## WHAT IS EXPECTED
Reproduce the listing below, changing every occurrence of "Where should I click to" to "Where do I click to" and leaving all other text intact.

## LISTED ENTRIES

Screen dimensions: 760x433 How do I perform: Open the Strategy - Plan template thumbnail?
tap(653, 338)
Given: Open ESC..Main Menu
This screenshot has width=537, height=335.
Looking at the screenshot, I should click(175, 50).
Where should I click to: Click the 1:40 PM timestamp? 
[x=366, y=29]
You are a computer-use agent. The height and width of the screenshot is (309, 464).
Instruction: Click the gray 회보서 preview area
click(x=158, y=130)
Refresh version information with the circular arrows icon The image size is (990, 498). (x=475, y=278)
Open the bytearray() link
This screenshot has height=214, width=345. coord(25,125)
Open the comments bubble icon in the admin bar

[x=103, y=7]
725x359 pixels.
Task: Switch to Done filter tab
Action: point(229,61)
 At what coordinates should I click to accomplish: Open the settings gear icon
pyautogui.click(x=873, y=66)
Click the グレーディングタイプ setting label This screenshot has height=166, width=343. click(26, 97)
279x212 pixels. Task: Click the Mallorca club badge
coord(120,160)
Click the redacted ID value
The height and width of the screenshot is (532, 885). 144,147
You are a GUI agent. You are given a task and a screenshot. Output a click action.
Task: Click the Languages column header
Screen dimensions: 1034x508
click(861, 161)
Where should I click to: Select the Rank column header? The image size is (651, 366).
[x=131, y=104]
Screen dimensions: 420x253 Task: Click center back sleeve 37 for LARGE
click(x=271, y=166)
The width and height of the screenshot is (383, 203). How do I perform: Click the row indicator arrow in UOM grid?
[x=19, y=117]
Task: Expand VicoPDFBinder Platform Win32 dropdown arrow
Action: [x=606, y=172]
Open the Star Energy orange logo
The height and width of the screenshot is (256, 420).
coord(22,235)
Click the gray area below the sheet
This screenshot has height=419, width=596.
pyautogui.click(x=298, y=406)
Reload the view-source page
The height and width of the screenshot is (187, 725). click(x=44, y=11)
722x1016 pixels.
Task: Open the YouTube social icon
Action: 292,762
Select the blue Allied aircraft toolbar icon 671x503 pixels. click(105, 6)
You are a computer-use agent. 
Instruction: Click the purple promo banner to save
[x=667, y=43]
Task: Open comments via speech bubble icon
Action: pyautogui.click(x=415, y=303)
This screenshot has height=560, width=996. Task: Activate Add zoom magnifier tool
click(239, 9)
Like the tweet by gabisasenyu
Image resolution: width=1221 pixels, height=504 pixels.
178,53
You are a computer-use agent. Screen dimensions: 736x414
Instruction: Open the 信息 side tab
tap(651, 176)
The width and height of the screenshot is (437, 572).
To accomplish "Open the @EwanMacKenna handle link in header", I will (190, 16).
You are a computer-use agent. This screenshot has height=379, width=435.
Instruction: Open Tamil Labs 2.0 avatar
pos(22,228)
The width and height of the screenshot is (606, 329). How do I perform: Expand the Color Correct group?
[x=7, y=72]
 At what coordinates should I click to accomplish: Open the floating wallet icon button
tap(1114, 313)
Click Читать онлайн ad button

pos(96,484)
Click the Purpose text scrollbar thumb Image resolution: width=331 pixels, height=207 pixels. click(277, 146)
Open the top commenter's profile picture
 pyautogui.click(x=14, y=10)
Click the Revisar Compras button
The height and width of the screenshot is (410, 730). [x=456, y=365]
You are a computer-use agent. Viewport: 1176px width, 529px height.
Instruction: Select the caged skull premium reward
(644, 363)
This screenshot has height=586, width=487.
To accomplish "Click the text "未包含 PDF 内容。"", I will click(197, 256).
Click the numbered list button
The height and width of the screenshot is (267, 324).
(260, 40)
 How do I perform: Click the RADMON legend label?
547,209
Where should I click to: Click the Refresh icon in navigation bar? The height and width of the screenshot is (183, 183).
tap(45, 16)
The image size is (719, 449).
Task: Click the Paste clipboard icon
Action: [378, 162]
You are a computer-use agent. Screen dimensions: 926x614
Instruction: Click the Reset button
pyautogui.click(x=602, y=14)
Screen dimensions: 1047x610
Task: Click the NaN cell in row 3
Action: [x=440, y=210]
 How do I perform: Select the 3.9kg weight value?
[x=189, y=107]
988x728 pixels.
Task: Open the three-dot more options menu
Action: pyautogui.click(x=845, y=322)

## EXERCISE SOLUTION
Screen dimensions: 760x433 How do I perform: Open the Strategy - Plan template thumbnail?
tap(653, 338)
Given: Open ESC..Main Menu
This screenshot has width=537, height=335.
Looking at the screenshot, I should click(175, 50).
Where do I click to: Click the 1:40 PM timestamp? 
[x=366, y=29]
You are a computer-use agent. The height and width of the screenshot is (309, 464).
Instruction: Click the gray 회보서 preview area
click(x=158, y=130)
Refresh version information with the circular arrows icon The image size is (990, 498). (x=475, y=278)
Open the bytearray() link
This screenshot has height=214, width=345. coord(25,125)
Open the comments bubble icon in the admin bar

[x=103, y=7]
725x359 pixels.
Task: Switch to Done filter tab
Action: point(229,61)
 At what coordinates should I click to accomplish: Open the settings gear icon
pyautogui.click(x=873, y=66)
Click the グレーディングタイプ setting label This screenshot has height=166, width=343. click(26, 97)
279x212 pixels. Task: Click the Mallorca club badge
coord(120,160)
Click the redacted ID value
The height and width of the screenshot is (532, 885). 144,147
You are a GUI agent. You are given a task and a screenshot. Output a click action.
Task: Click the Languages column header
Screen dimensions: 1034x508
click(861, 161)
Where do I click to: Select the Rank column header? The image size is (651, 366).
[x=131, y=104]
Screen dimensions: 420x253 Task: Click center back sleeve 37 for LARGE
click(x=271, y=166)
The width and height of the screenshot is (383, 203). How do I perform: Click the row indicator arrow in UOM grid?
[x=19, y=117]
Task: Expand VicoPDFBinder Platform Win32 dropdown arrow
Action: [x=606, y=172]
Open the Star Energy orange logo
The height and width of the screenshot is (256, 420).
coord(22,235)
Click the gray area below the sheet
This screenshot has height=419, width=596.
pyautogui.click(x=298, y=406)
Reload the view-source page
The height and width of the screenshot is (187, 725). click(x=44, y=11)
722x1016 pixels.
Task: Open the YouTube social icon
Action: 292,762
Select the blue Allied aircraft toolbar icon 671x503 pixels. click(105, 6)
You are a computer-use agent. 
Instruction: Click the purple promo banner to save
[x=667, y=43]
Task: Open comments via speech bubble icon
Action: pyautogui.click(x=415, y=303)
This screenshot has height=560, width=996. Task: Activate Add zoom magnifier tool
click(239, 9)
Like the tweet by gabisasenyu
Image resolution: width=1221 pixels, height=504 pixels.
178,53
You are a computer-use agent. Screen dimensions: 736x414
Instruction: Open the 信息 side tab
tap(651, 176)
The width and height of the screenshot is (437, 572).
To accomplish "Open the @EwanMacKenna handle link in header", I will (190, 16).
You are a computer-use agent. This screenshot has height=379, width=435.
Instruction: Open Tamil Labs 2.0 avatar
pos(22,228)
The width and height of the screenshot is (606, 329). How do I perform: Expand the Color Correct group?
[x=7, y=72]
 At what coordinates should I click to accomplish: Open the floating wallet icon button
tap(1114, 313)
Click Читать онлайн ad button

pos(96,484)
Click the Purpose text scrollbar thumb Image resolution: width=331 pixels, height=207 pixels. click(277, 146)
Open the top commenter's profile picture
 pyautogui.click(x=14, y=10)
Click the Revisar Compras button
The height and width of the screenshot is (410, 730). [x=456, y=365]
You are a computer-use agent. Viewport: 1176px width, 529px height.
Instruction: Select the caged skull premium reward
(644, 363)
This screenshot has height=586, width=487.
To accomplish "Click the text "未包含 PDF 内容。"", I will click(197, 256).
Click the numbered list button
The height and width of the screenshot is (267, 324).
(260, 40)
 How do I perform: Click the RADMON legend label?
547,209
Where do I click to: Click the Refresh icon in navigation bar? The height and width of the screenshot is (183, 183).
tap(45, 16)
The image size is (719, 449).
Task: Click the Paste clipboard icon
Action: [378, 162]
You are a computer-use agent. Screen dimensions: 926x614
Instruction: Click the Reset button
pyautogui.click(x=602, y=14)
Screen dimensions: 1047x610
Task: Click the NaN cell in row 3
Action: [x=440, y=210]
 How do I perform: Select the 3.9kg weight value?
[x=189, y=107]
988x728 pixels.
Task: Open the three-dot more options menu
Action: pyautogui.click(x=845, y=322)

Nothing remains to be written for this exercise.